Ce troisième conseil est extrêmement important car vous allez pratiquer votre art sans filet.

Je m’explique. Il n’est plus question de tao ni d’enchaînement ici. Il est question de laisser le corps s’exprimer au travers des réflexes que vous lui avez inculqués lors de vos nombreuses heures de pratiques martiales et de santé cadrées par votre professeur.

Aujourd’hui, il n’y a plus de professeur durant cette demie heure, il n’y a plus de mots, de jargon, de style, de honte, de timidité, de pensées, de Qi, de regard, etc. Vous êtes en train de vous unir à vous-même, sans dogme, sans passé, sans souvenir, sans souci. La musique est une aide précieuse pour y arriver, car comme expliqué ci-dessus, votre corps réagit aux sons qu’il trouve agréable sans que vous ayez d’emprise sur lui ; il bouge avant vous. Ici et maintenant, laissez-le bouger. Personne ne vous regarde, vous êtes seul(e) avec vous-même, vous pouvez oser la liberté d’action martiale.

 

Avec de l’entraînement, vous éteindrez la musique.

 

Plus tard, lorsque vous aurez compris comment laisser votre corps s’exprimer, vous pourrez commencer à faire cet exercice sans musique. A partir de ce moment précis, vous trouverez tout l’intérêt du questionnaire que je vous propose au début de cet article.

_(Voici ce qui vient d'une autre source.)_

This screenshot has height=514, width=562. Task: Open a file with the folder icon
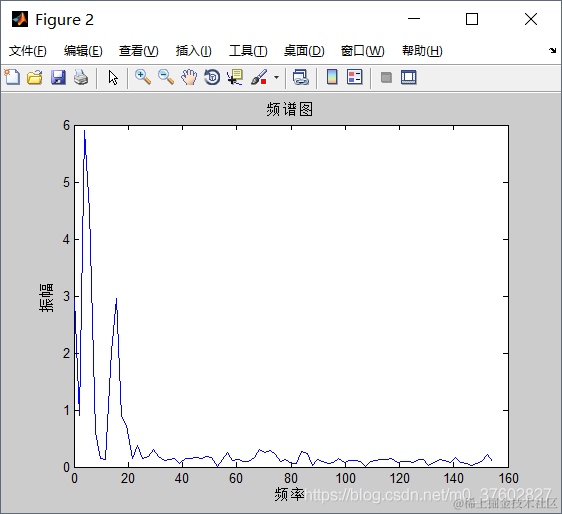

Vous arriverez peut-être même à dégager d’autres capacités martiales qui n’ont pas été mentionnées aujourd’hui. Ce sera le symbole de votre réussite !

Attention !

Cet exercice libre est un complément à une pratique dogmatique et cadrée. En aucun cas, cela peut remplacer les tao traditionnels, qu’ils soient à vocation de santé ou martiale ou en vue de préparer une compétition. De plus, comme je le dis souvent, vous ne pouvez absolument pas considérer les tao, libres ou cadrés, comme des préparations au combat. Ce sont certes d’excellentes préparations physiques mais l’aspect psychologique du guerrier ne se travaille qu’en situation de danger.

« L’enchaînement libre est un excellent exercice pour vous rendre une très bonne coordination et une liberté d’agir infinie. »

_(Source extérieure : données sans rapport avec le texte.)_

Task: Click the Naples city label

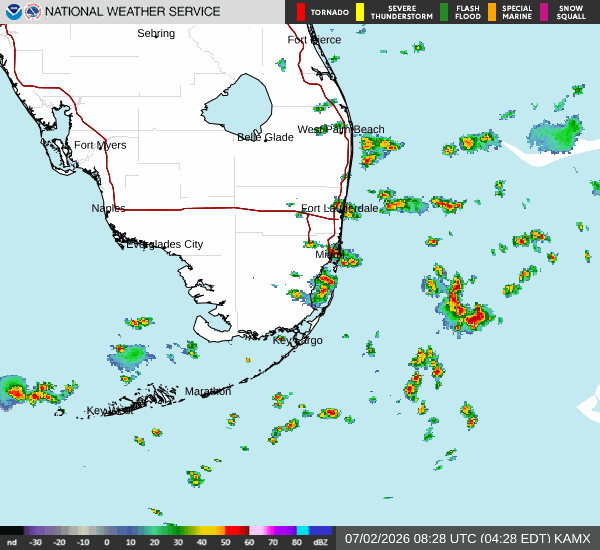Action: click(108, 208)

Si vous avez le temps, regardez cet exemple d’enchaînement libre, vous pouvez cliquer maintenant sur cette vidéo dans laquelle je décris certaines influences et donne d’autres explications :

Redonnez-vous de la motivation

Vous venez de lire un article un peu long sur un sujet dont on parle peu dans les arts martiaux. A partir de là, vous allez peut-être apporter de l’eau à votre moulin en changeant légèrement votre point de vue et vos habitudes, n’est-ce pas ?

Par contre, je dois vous avouer que, de même que Rome ne s’est pas construite en un jour, il vous faudra du temps pour arriver à vous libérer du conditionnement dogmatique des écoles et de la culture qui vous enchaîne. C’est pas facile, ça prend de l’énergie et du temps, c’est les raisons pour lesquelles il faut se trouver un endroit à l’abri des regards et mettre un peu de musique au début si besoin. Après, cela deviendra une habitude qu’il vous faudra garder et surtout exploiter, car cette pratique est infinie.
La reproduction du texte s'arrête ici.